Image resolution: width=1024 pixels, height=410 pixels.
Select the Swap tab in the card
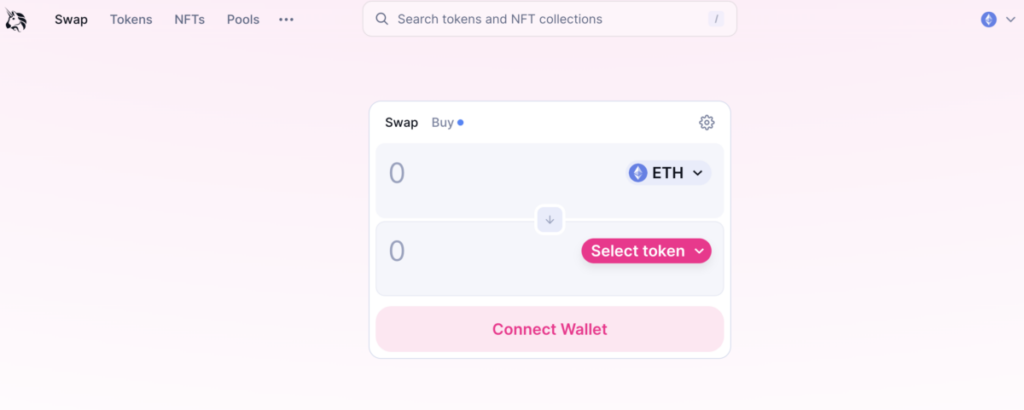pos(402,123)
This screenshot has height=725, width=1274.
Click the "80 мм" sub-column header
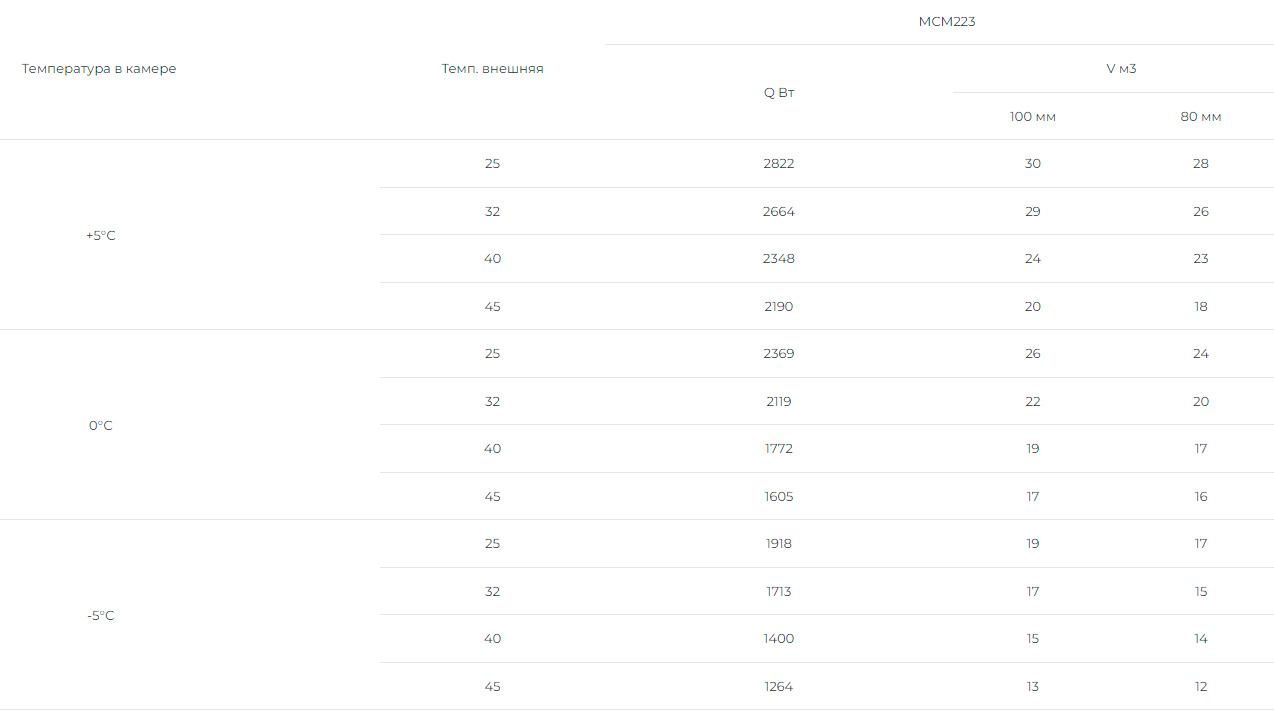click(1200, 117)
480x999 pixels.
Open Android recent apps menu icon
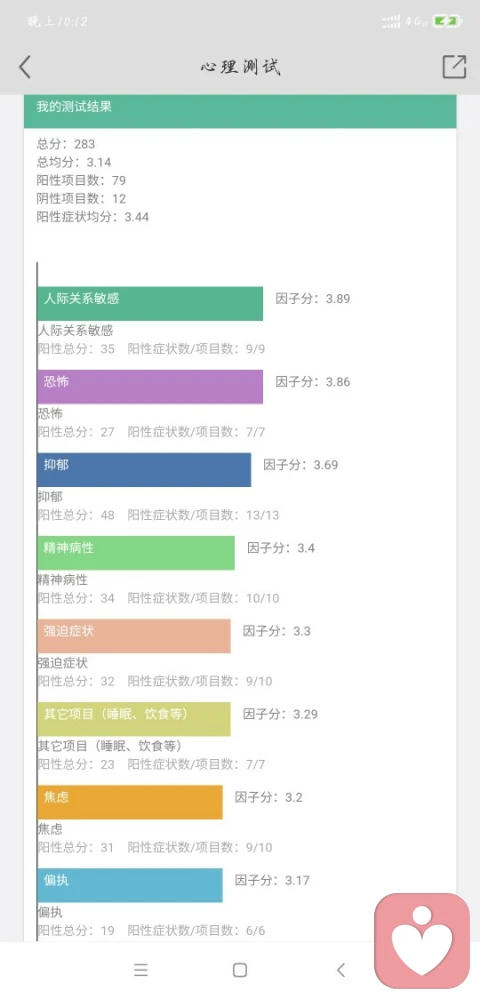[x=141, y=970]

☆ ☆ ☆ ☆ ☆

Task prompt: Line by line, write out the material above exactly, with no images.

Worked solution:
Image resolution: width=1024 pixels, height=410 pixels.
Select the Swap tab in the card
pos(402,123)
This screenshot has height=725, width=1274.
Click the "80 мм" sub-column header
click(1200, 117)
480x999 pixels.
Open Android recent apps menu icon
[x=141, y=970]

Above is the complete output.